A maior parte dos alunos estava
visivelmente horrorizada. Pancadinhas com as costas da mão fechada nas
carteiras; beijos a crucifixos; e sinal da cruz repetidas vezes. Por um momento
pensei que algo de muito grave teria acontecido. Mas logo me dei conta da razão
da ingênua insubordinação: a palavra candomblé.

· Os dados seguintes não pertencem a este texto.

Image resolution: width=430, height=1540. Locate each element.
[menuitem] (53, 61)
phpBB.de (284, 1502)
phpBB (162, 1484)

“Credo, professor, isso é coisa do
demônio!”. Quase uníssono.
A palavra candomblé é a forma
aportuguesada de kandombele de origem
africana que significa pequena casa de iniciação de negros (ka=diminutivo;
nzo=casa; ndombe=negro; mbele=criado/nascido) ou casa de dança dos negros. No
Brasil de hoje também designa religião de matriz africana e/ou o próprio culto
desta religião.
Particularmente, eu gosto da palavra por
ser uma trissílaba, ainda que não estivesse pensado nela durante a busca por
exemplos. Didaticamente, sempre gostei das trissílabas e polissílabas porque elas permitem melhor
demonstrar a posição da sílaba tônica e sua classificação: última (oxítona), penúltima (paroxítona) e antepenúltima (proparoxítona) a
partir da direita. Além de ser, no caso de candomblé, sonoramente perfeita.
Quase um poema inteiro.
Mas, naquele momento, a palavra escrita na lousa virou coisa do diabo. Diabo, do latim diabulus (espírito do mal e caluniador) e demônio, do grego daimon (gênio
da destruição) hoje em dia são quase sinônimos para designar aquilo que causa temor
nas pessoas. Talvez fosse esse o exato sentimento dos alunos em relação à
palavra candomblé. Tão somente uma palavra como tantas outras. Para mim era incompreensível
a tamanha rejeição que sofria, ainda mais de alunos/estudantes, numa módica aula sobre
acentuação gráfica.
Aí pensei: devo me abster de interferir,
fingir-se não incomodado e continuar com a gramática da sílaba tônica ou questionar
a ingênua insubordinação. Aprendi e gostei de ter aprendido, que um professor
nunca deve se isentar de expor seu incômodo, sua opinião, sua ideologia. Um
professor não pode se acovardar em seus princípios sob o risco de perdê-los
para o senso comum. O senso comum deve servir à escola apenas como ponto de partida. É preciso intervir e entrevir em assuntos que lhe dizem respeito
como professor. E a ingênua insubordinação dos alunos me dizia respeito
sim. Não somente como professor, mas
também como pessoa humana e humanizadora. Dialogar com alunos nesse sentido não
é impor princípios desta ou daquela ideologia. É antes impor-se ao estado letárgico
que assustadoramente predomina hoje no espaço escolar.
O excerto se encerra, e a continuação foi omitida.